● Problem statement: Quote the text of the items below verbatim, leaving out the pictures.

● Rows from a screen grounding dataset:
--------------------------------

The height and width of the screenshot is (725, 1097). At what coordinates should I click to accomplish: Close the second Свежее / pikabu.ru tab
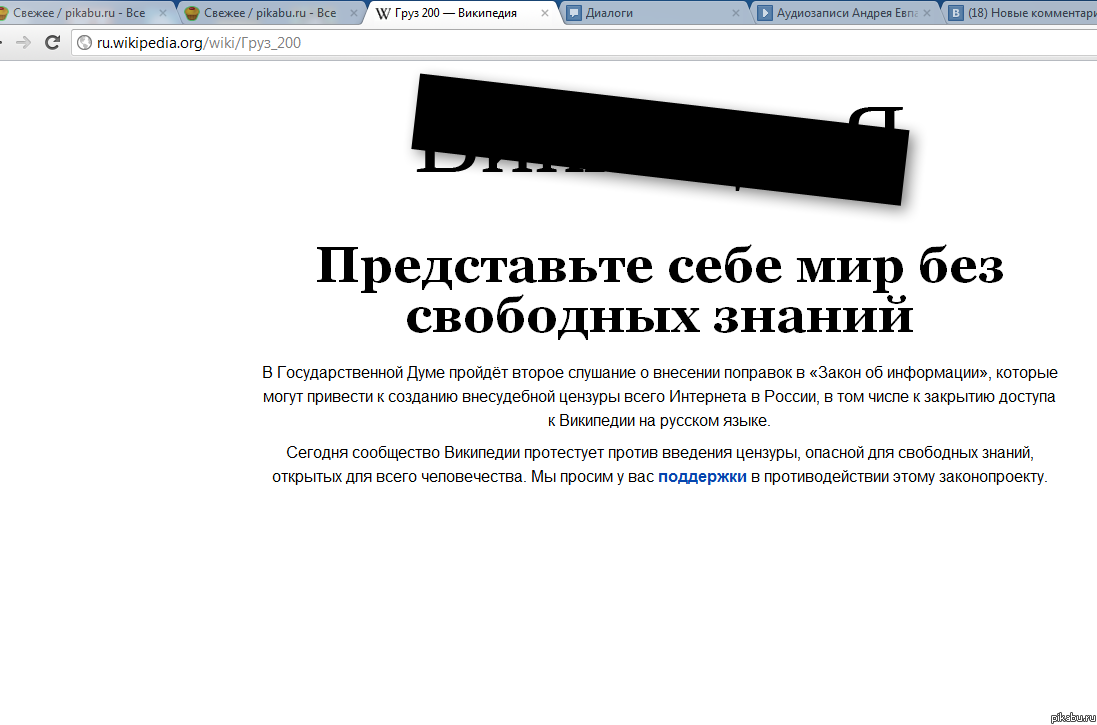[354, 14]
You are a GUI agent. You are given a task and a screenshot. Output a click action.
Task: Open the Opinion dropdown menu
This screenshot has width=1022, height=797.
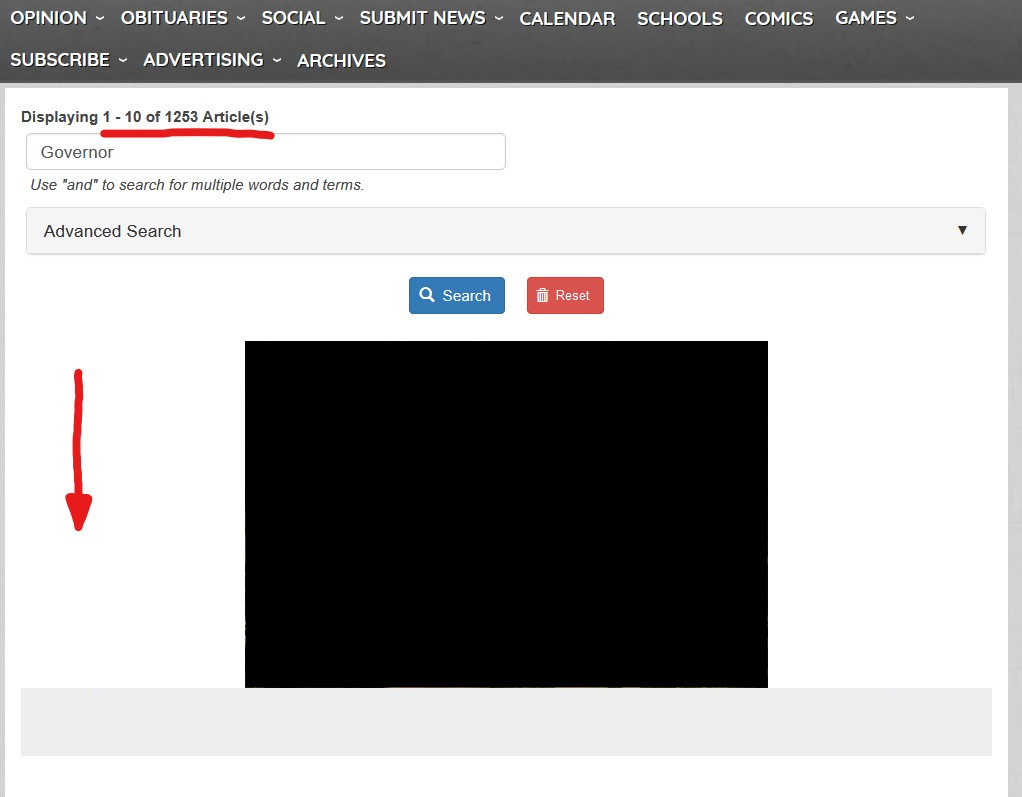point(57,18)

--------------------------------

● Answer in full:
The height and width of the screenshot is (725, 1097). At what coordinates should I click to accomplish: Close the second Свежее / pikabu.ru tab
[354, 14]
You are a GUI agent. You are given a task and a screenshot. Output a click action.
Task: Open the Opinion dropdown menu
This screenshot has width=1022, height=797.
point(57,18)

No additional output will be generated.